Awsome!. Just saw an F-22 over the 4th of July for the first time ...Came up with the Blue Angels!......


----------



## Jafo (Apr 22, 2005)

nice job


----------



## EnzoF660 (Oct 6, 2010)

That model looks outstanding. F-22 is on my to-do list. Not sure I'll be able to afford the Academy one, though. Great job, though!


----------



## Jinja (Mar 26, 2010)

Thx everyone...

I live in Ireland, my chances of ever seeing an F-22 overhead are essentially nill! More's the pity...


----------



## Ace Airspeed (May 16, 2010)

A very clean build..................it looks great! :thumbsup:


----------



## hutchman (Jun 21, 2008)

Wow...a real beauty. Excellent job. I built this kit and was very pleased with Academy's offering. It was a fun build. Were you able to get that sparkly shimmer on the paint? I can't tell by your pics. I pulled it off by mixing Alclad and Humbrol paints. Hope you don't feel like I am stealing your thunder, but here are a few pics of mine.


----------



## John P (Sep 1, 1999)

I've got the Acedemy & Hasegawa 1/48 kits on deck, and a pair of Revell 1/72s. I figure it's gonna be boring to do them all authentic, since all 186 operational jets look exactly the same (except for tail codes), so I think one will be Japanese, one Isreali...


----------



## hutchman (Jun 21, 2008)

I would be very interested on your comparison between the Academy and the Hasegawa. I have seen that most reviews give the edge to Academy.


----------



## John P (Sep 1, 1999)

Haven't had the chance to compare yet, but I find it hard to believe that Academy bested Hasegawa. That's certainly got my curiosity up.


----------



## KUROK (Feb 2, 2004)

I picked up a bottle of paint at the Atlanta Model show this summer called "Raptor Sheen". It looks like alclad, very thin metallic paint. You're supposed to mix it with the gray paint to give your F-22 that tinge of shine in the gray. Haven't had a chance to use it though...


----------



## Jinja (Mar 26, 2010)

*Nice*

Hi Hutch,

Oi, thread hijacker! ;-)

I actually thought I was looking at pictures of my own F-22 there for a split-second. Our end-results are almost identical. Very nice. We even have the same slight silvering issue with the tail wing marking. Is that our fault or the quality of the decals?

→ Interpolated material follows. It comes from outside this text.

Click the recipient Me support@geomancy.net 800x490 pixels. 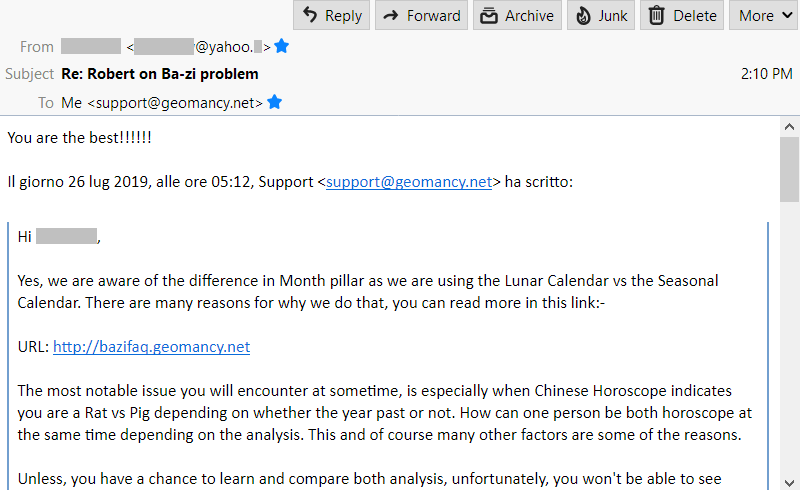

I think I can tell your model has a sheen to it, and what looks like better contrast over-all, although I'll just blame that on harsh lighting ;-). I originally mixed thinned Tamiya silver to my main pain coat. It gave it way too much of a Barbie sparkle effect, and unfortunately as I over-coated it to dial it out, I dialled it completely out  I think I could have got the effect if I was after if I'd managed that a bit better, but I was in too much of a rush to complete the build to try and dial a sheen back-in.

I'm currently on a Tomcat build, and have discovered the technique of dipping canopies in Future... talk about clear!

Cheers.


----------



## hutchman (Jun 21, 2008)

I noticed you had the same silvering effect on the vert stabilizer...I attribute that to the decals, since I saw you had same problem.

I am glad you picked up on the silverish sheen. I used a technique of mixing Alclad with Humbrol paint. Got the tip from a Brit magazine to get as close to the real thing as possible. If anyone wants the formula, let me know.


----------



## hutchman (Jun 21, 2008)

Oh, BTW, sorry for stealing the thread. :tongue:


----------



## falcondesigns (Oct 30, 2002)

I'm cutting up a 1/48 scale Italieri one to make the bomber.


----------



## hutchman (Jun 21, 2008)

Sweet...


----------



## Jinja (Mar 26, 2010)

Holy crap that's ambitious, look forward to seeing it!


----------



## Ghillieman (Mar 17, 2011)

First time I saw a Raptor up close was in Florida, the second time was in Idaho. Both times my squadron was flying against them. Truely a phenominal A/C.


----------



## wander1107 (Aug 12, 2006)

Awesome job. I need to pick one up now.


----------